» DATA TO USE:
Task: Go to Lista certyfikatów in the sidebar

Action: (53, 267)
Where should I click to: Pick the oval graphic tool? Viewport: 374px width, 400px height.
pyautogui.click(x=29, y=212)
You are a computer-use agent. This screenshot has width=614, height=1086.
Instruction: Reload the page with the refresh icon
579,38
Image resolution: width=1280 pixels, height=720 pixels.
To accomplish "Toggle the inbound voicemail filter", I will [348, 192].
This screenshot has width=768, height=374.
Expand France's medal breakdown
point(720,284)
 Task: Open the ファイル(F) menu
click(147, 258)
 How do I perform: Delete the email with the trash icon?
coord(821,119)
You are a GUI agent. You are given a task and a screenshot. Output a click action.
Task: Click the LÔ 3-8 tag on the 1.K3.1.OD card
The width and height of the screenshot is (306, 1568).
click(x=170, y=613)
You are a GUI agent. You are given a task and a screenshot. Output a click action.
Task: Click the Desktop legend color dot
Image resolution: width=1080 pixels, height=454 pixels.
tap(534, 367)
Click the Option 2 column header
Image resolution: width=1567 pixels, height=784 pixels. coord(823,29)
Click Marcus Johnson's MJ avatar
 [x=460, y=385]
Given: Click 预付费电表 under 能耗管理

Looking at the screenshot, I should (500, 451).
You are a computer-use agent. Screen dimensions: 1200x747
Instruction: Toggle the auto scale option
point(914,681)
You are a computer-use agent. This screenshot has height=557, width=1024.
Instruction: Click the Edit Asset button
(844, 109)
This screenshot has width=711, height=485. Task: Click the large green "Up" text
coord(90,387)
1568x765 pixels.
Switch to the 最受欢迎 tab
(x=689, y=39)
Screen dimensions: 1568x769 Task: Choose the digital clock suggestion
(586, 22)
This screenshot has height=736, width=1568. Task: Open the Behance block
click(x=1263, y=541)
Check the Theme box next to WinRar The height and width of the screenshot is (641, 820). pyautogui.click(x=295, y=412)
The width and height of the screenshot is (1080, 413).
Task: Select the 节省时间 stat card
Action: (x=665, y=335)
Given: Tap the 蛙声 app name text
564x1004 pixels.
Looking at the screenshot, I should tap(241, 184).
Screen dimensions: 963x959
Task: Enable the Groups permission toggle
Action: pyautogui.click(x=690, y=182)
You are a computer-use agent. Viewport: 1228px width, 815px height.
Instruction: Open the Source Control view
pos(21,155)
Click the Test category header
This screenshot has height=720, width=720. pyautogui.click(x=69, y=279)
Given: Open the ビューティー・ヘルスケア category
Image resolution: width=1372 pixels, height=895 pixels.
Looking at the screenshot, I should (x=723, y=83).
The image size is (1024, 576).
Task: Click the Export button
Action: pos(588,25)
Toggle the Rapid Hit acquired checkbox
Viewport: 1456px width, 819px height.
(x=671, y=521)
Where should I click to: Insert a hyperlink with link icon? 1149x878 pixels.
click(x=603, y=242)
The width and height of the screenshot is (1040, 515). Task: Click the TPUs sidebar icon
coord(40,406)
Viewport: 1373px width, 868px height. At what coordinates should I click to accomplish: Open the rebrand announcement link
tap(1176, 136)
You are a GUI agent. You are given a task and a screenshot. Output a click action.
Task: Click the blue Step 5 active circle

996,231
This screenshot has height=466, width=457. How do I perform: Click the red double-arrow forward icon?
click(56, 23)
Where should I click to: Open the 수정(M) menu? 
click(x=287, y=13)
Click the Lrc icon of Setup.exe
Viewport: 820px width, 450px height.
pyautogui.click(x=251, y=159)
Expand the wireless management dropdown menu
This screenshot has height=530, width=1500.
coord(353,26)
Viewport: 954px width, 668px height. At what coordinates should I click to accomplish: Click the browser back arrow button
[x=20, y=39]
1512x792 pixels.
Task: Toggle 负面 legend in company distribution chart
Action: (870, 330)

» REQUIRED TASK: Rewrite every line of the entries above as a numbered list, skipping the blank lines.

» TASK OUTPUT:
1. Task: Go to Lista certyfikatów in the sidebar
2. Action: (53, 267)
3. Where should I click to: Pick the oval graphic tool? Viewport: 374px width, 400px height.
4. pyautogui.click(x=29, y=212)
5. You are a computer-use agent. This screenshot has width=614, height=1086.
6. Instruction: Reload the page with the refresh icon
7. 579,38
8. Image resolution: width=1280 pixels, height=720 pixels.
9. To accomplish "Toggle the inbound voicemail filter", I will [348, 192].
10. This screenshot has width=768, height=374.
11. Expand France's medal breakdown
12. point(720,284)
13.  Task: Open the ファイル(F) menu
14. click(147, 258)
15.  How do I perform: Delete the email with the trash icon?
16. coord(821,119)
17. You are a GUI agent. You are given a task and a screenshot. Output a click action.
18. Task: Click the LÔ 3-8 tag on the 1.K3.1.OD card
19. The width and height of the screenshot is (306, 1568).
20. click(x=170, y=613)
21. You are a GUI agent. You are given a task and a screenshot. Output a click action.
22. Task: Click the Desktop legend color dot
23. Image resolution: width=1080 pixels, height=454 pixels.
24. tap(534, 367)
25. Click the Option 2 column header
26. Image resolution: width=1567 pixels, height=784 pixels. coord(823,29)
27. Click Marcus Johnson's MJ avatar
28.  [x=460, y=385]
29. Given: Click 预付费电表 under 能耗管理
30. Looking at the screenshot, I should (500, 451).
31. You are a computer-use agent. Screen dimensions: 1200x747
32. Instruction: Toggle the auto scale option
33. point(914,681)
34. You are a computer-use agent. This screenshot has height=557, width=1024.
35. Instruction: Click the Edit Asset button
36. (844, 109)
37. This screenshot has width=711, height=485. Task: Click the large green "Up" text
38. coord(90,387)
39. 1568x765 pixels.
40. Switch to the 最受欢迎 tab
41. (x=689, y=39)
42. Screen dimensions: 1568x769 Task: Choose the digital clock suggestion
43. (586, 22)
44. This screenshot has height=736, width=1568. Task: Open the Behance block
45. click(x=1263, y=541)
46. Check the Theme box next to WinRar The height and width of the screenshot is (641, 820). pyautogui.click(x=295, y=412)
47. The width and height of the screenshot is (1080, 413).
48. Task: Select the 节省时间 stat card
49. Action: (x=665, y=335)
50. Given: Tap the 蛙声 app name text
51. 564x1004 pixels.
52. Looking at the screenshot, I should tap(241, 184).
53. Screen dimensions: 963x959
54. Task: Enable the Groups permission toggle
55. Action: pyautogui.click(x=690, y=182)
56. You are a computer-use agent. Viewport: 1228px width, 815px height.
57. Instruction: Open the Source Control view
58. pos(21,155)
59. Click the Test category header
60. This screenshot has height=720, width=720. pyautogui.click(x=69, y=279)
61. Given: Open the ビューティー・ヘルスケア category
62. Image resolution: width=1372 pixels, height=895 pixels.
63. Looking at the screenshot, I should (x=723, y=83).
64. The image size is (1024, 576).
65. Task: Click the Export button
66. Action: pos(588,25)
67. Toggle the Rapid Hit acquired checkbox
68. Viewport: 1456px width, 819px height.
69. (x=671, y=521)
70. Where should I click to: Insert a hyperlink with link icon? 1149x878 pixels.
71. click(x=603, y=242)
72. The width and height of the screenshot is (1040, 515). Task: Click the TPUs sidebar icon
73. coord(40,406)
74. Viewport: 1373px width, 868px height. At what coordinates should I click to accomplish: Open the rebrand announcement link
75. tap(1176, 136)
76. You are a GUI agent. You are given a task and a screenshot. Output a click action.
77. Task: Click the blue Step 5 active circle
78. 996,231
79. This screenshot has height=466, width=457. How do I perform: Click the red double-arrow forward icon?
80. click(56, 23)
81. Where should I click to: Open the 수정(M) menu? 
82. click(x=287, y=13)
83. Click the Lrc icon of Setup.exe
84. Viewport: 820px width, 450px height.
85. pyautogui.click(x=251, y=159)
86. Expand the wireless management dropdown menu
87. This screenshot has height=530, width=1500.
88. coord(353,26)
89. Viewport: 954px width, 668px height. At what coordinates should I click to accomplish: Click the browser back arrow button
90. [x=20, y=39]
91. 1512x792 pixels.
92. Task: Toggle 负面 legend in company distribution chart
93. Action: (870, 330)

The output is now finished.